About this task = Retype the part of the passage on the Tzʼutujil people below between "The Tzʼutujil (Tzutujil, Tzutuhil, Sutujil)" and "a capitalist economy.", inclusive.

Supplied passage =

------------------------------------------------------------

Regions with significant populations

Languages
- Tzʼutujil; Spanish

Religion
- Catholic, Evangelical, Maya Religion

Related ethnic groups
- Achi, Kaqchikel, Kʼicheʼ

= Tzʼutujil people =

Indigenous Maya people of Guatemala

The Tzʼutujil (Tzutujil, Tzutuhil, Sutujil) are an Indigenous people, one of the 22 Maya ethnic groups that live in Guatemala. Together with the Xinca, Garífunas (Black Caribs) and the Ladinos, they make up the 25 ethnic groups in the country. Approximately 100,000 Tzʼutujil live in the area around Lake Atitlán. Their pre-Columbian capital, near Santiago Atitlán, was Chuitinamit. In pre-Columbian times, the Tzʼutujil nation was a part of the ancient Maya civilization.

The arrival of the Spanish during the sixteenth century lead to the implementation of the cofradía religious system. In the nineteenth century, the nation transitioned to a capitalist economy.

------------------------------------------------------------

Data extracts =
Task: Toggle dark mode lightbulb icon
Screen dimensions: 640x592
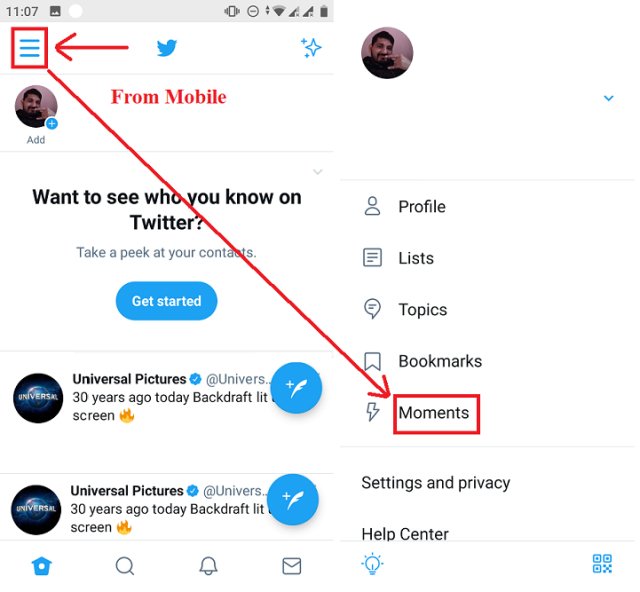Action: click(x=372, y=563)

------------------------------------------------------------

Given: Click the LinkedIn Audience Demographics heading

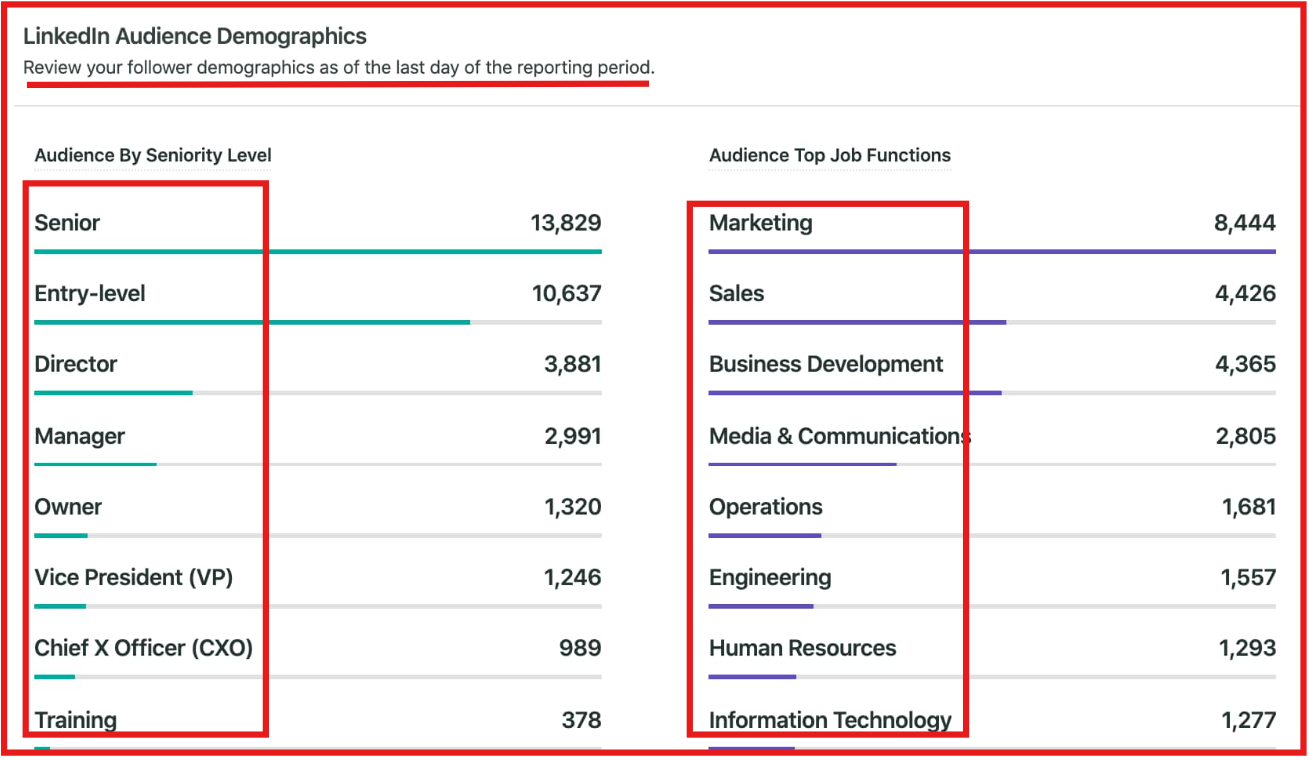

------------------------------------------------------------

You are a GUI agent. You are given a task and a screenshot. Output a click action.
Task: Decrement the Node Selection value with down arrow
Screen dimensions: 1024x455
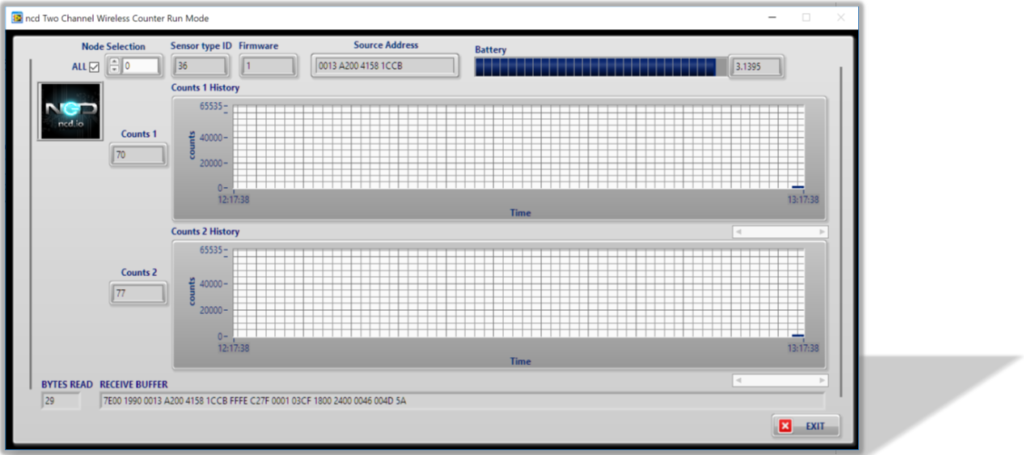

------------------------------------------------------------

Written response =
The Tzʼutujil (Tzutujil, Tzutuhil, Sutujil) are an Indigenous people, one of the 22 Maya ethnic groups that live in Guatemala. Together with the Xinca, Garífunas (Black Caribs) and the Ladinos, they make up the 25 ethnic groups in the country. Approximately 100,000 Tzʼutujil live in the area around Lake Atitlán. Their pre-Columbian capital, near Santiago Atitlán, was Chuitinamit. In pre-Columbian times, the Tzʼutujil nation was a part of the ancient Maya civilization.

The arrival of the Spanish during the sixteenth century lead to the implementation of the cofradía religious system. In the nineteenth century, the nation transitioned to a capitalist economy.